Although our current understanding suggests that stars change only very slowly, and dramatic disappearances should leave traces behind, that’s not to say that all stars shine steadily. In fact, the sky is packed full of variable stars that pulsate and change in brightness. Villarroel emphasizes that VASCO is about something different. “We know that there are variables, but their timescales tend to be a few years at most. We want to find something that goes from a completely steady star to just vanishing entirely — this hasn’t been documented, and it’s the kind of discovery that could lead to new physics.”

Cataloging the sky

Recent years have seen the development of automated telescopes that can catalog the entire sky at a rate that previous generations of astronomers could only dream about. For instance, the Zwicky Transient Facility (ZTF) at Mount Palomar in California combines a state-of-the-art camera with the venerable Samuel Oschin Telescope.

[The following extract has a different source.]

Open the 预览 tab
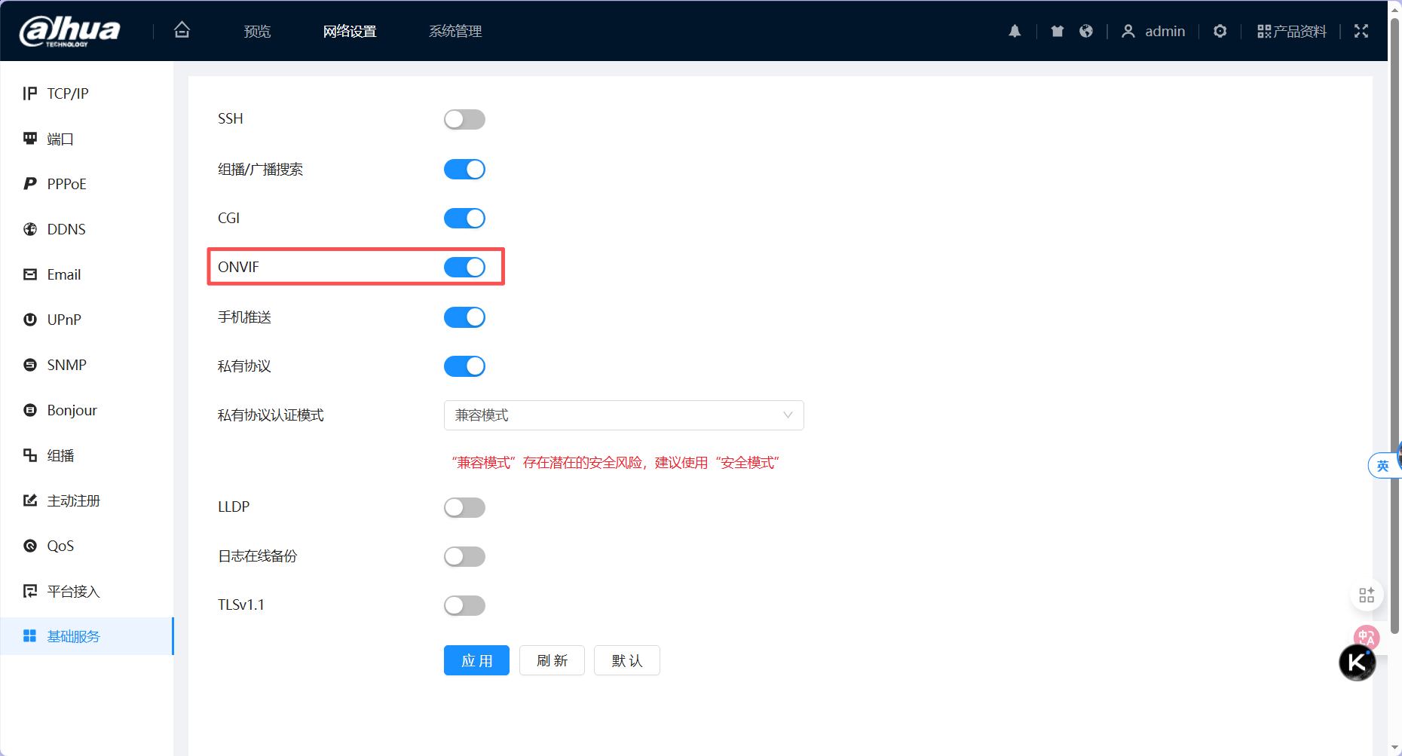 tap(257, 31)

Its ultra-wide field of view enables it to survey the entire Palomar sky over just three nights, scanning the plane of the Milky Way twice each night. This massively increases the likelihood of detecting the chance eruptions known as transients — bursts of light that can be caused by intense stellar flares on distant stars, but may also be associated with some of the most violent and rare events in the universe, such as mysterious gamma-ray bursts.

However, there’s a big difference between looking for stars that appear, and those which disappear, as Villarroel highlights: “Projects like the ZTF work on very short timescales, but if you have a very rare event where something vanishes from the sky every 100 years then you really need a very long timescale to pick it up. In our case we want to find a star that has vanished — or actually appeared — using as large a time span as possible, combined with the best catalogs from older times.

We’re using data from 70 years ago and comparing it to data from today to see how the sky might have changed.” Perhaps ironically, the team’s search for high-quality historical data led researchers back to Palomar and the Samuel Oschin Telescope, which in the 1950s produced the photographic plates for an all-sky survey that has since been scanned by the US Naval Observatory (USNO). For a modern counterpart they relied on data from the twin telescopes of the Panoramic Survey Telescope and Rapid Response System (Pan-STARRS) at Hawaii’s Haleakala Observatory.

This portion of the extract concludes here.